Core Web Vitals 改善 完全ガイド|LCP・INP・CLS を「合格」にする実装手順【2026年版】
「PageSpeed Insights で測定したら 赤色(不合格) だった」「Core Web Vitals が原因で順位が下がっている気がする」――そんな中小企業 Web 担当者向けに、本記事では LCP・INP・CLS を「合格」にするための具体的な実装手順 を WordPress 向けに解説します。

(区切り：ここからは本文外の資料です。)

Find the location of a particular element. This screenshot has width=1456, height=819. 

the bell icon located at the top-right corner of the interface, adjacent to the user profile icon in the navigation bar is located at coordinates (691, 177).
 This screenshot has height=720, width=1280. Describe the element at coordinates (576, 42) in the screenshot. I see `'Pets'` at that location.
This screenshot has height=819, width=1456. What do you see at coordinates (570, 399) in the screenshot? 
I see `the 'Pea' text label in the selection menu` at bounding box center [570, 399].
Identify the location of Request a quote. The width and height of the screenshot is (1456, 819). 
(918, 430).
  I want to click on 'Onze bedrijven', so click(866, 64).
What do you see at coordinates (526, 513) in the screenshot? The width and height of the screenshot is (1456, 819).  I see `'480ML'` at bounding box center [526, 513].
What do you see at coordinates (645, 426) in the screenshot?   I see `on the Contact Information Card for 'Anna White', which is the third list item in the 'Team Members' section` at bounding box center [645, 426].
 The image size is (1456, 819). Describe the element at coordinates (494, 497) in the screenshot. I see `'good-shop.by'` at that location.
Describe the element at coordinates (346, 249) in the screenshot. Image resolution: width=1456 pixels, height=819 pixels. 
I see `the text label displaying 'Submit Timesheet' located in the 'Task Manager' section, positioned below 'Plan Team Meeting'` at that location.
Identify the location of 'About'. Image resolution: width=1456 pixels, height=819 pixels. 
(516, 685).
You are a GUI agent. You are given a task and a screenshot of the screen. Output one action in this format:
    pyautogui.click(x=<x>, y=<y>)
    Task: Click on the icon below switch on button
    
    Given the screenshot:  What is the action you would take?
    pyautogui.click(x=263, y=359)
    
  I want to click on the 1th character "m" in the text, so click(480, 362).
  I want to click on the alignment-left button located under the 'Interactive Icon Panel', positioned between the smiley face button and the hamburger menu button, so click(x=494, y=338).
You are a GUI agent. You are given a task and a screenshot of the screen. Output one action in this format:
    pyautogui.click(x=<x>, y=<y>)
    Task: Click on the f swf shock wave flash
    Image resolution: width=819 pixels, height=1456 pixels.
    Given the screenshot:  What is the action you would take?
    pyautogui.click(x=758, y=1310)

ドットアンドノードでは、自社サイトでこれらの施策を実装した結果、PageSpeed Insights モバイルスコア 35 → 92 へ改善しました。本記事ではその実例ベースで手順を共有します。
Core Web Vitals とは(INP移行も含めて)
Core Web Vitals(CWV)は Google が ユーザー体験の品質指標 として 2020 年に発表した 3 つの指標です。2024 年 3 月から、それまでの FID(First Input Delay)に代わって INP(Interaction to Next Paint) が正式採用されました。
| 指標 | 内容 | 合格基準 |
|---|---|---|
| LCP(Largest Contentful Paint) | 最大コンテンツの表示時間 | 2.5 秒以下 |
| INP(Interaction to Next Paint) | クリック等の操作後の応答時間 | 200ms 以下 |
| CLS(Cumulative Layout Shift) | レイアウトのズレ量 | 0.1 以下 |
これら 3 つすべてが基準を下回ると「合格」、1 つでも超えると「不合格」と判定されます。Google は CWV を ランキング要因の一部 として公式に認めており、特にモバイル検索では影響が大きいとされています。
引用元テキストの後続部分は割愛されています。